Objective — Copy the lines below word for word, keeping them in the same order.

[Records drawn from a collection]
□ □ □

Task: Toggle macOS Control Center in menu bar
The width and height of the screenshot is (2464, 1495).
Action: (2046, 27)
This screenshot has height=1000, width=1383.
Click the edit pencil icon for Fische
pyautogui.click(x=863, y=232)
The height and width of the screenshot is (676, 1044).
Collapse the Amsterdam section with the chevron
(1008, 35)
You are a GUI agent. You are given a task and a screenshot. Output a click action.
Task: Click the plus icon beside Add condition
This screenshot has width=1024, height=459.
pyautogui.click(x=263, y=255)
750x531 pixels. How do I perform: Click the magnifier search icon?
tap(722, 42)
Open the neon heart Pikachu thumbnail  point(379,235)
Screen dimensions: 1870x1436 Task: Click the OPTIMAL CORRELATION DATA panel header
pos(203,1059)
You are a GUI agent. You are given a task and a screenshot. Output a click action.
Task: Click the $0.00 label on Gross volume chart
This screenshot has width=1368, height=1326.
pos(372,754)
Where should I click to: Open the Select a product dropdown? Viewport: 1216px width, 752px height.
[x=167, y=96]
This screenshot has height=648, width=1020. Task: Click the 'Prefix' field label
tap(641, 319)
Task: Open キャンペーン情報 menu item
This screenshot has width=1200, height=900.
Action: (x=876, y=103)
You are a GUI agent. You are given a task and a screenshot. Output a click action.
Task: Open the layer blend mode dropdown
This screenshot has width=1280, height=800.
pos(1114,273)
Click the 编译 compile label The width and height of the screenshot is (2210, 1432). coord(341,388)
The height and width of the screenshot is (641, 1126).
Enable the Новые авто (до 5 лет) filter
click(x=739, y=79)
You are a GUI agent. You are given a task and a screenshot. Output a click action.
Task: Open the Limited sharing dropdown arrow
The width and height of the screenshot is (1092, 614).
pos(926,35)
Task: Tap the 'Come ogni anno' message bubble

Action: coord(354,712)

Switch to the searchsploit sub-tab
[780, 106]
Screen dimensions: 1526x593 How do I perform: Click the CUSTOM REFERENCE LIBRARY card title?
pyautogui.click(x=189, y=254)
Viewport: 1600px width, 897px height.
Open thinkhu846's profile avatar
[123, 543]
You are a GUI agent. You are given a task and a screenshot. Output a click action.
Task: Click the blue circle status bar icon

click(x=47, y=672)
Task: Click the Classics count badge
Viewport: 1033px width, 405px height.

□ □ □

Complete response —
Task: Toggle macOS Control Center in menu bar
The width and height of the screenshot is (2464, 1495).
Action: (2046, 27)
This screenshot has height=1000, width=1383.
Click the edit pencil icon for Fische
pyautogui.click(x=863, y=232)
The height and width of the screenshot is (676, 1044).
Collapse the Amsterdam section with the chevron
(1008, 35)
You are a GUI agent. You are given a task and a screenshot. Output a click action.
Task: Click the plus icon beside Add condition
This screenshot has width=1024, height=459.
pyautogui.click(x=263, y=255)
750x531 pixels. How do I perform: Click the magnifier search icon?
tap(722, 42)
Open the neon heart Pikachu thumbnail  point(379,235)
Screen dimensions: 1870x1436 Task: Click the OPTIMAL CORRELATION DATA panel header
pos(203,1059)
You are a GUI agent. You are given a task and a screenshot. Output a click action.
Task: Click the $0.00 label on Gross volume chart
This screenshot has width=1368, height=1326.
pos(372,754)
Where should I click to: Open the Select a product dropdown? Viewport: 1216px width, 752px height.
[x=167, y=96]
This screenshot has height=648, width=1020. Task: Click the 'Prefix' field label
tap(641, 319)
Task: Open キャンペーン情報 menu item
This screenshot has width=1200, height=900.
Action: (x=876, y=103)
You are a GUI agent. You are given a task and a screenshot. Output a click action.
Task: Open the layer blend mode dropdown
This screenshot has width=1280, height=800.
pos(1114,273)
Click the 编译 compile label The width and height of the screenshot is (2210, 1432). coord(341,388)
The height and width of the screenshot is (641, 1126).
Enable the Новые авто (до 5 лет) filter
click(x=739, y=79)
You are a GUI agent. You are given a task and a screenshot. Output a click action.
Task: Open the Limited sharing dropdown arrow
The width and height of the screenshot is (1092, 614).
pos(926,35)
Task: Tap the 'Come ogni anno' message bubble

Action: coord(354,712)

Switch to the searchsploit sub-tab
[780, 106]
Screen dimensions: 1526x593 How do I perform: Click the CUSTOM REFERENCE LIBRARY card title?
pyautogui.click(x=189, y=254)
Viewport: 1600px width, 897px height.
Open thinkhu846's profile avatar
[123, 543]
You are a GUI agent. You are given a task and a screenshot. Output a click action.
Task: Click the blue circle status bar icon

click(x=47, y=672)
Task: Click the Classics count badge
Viewport: 1033px width, 405px height.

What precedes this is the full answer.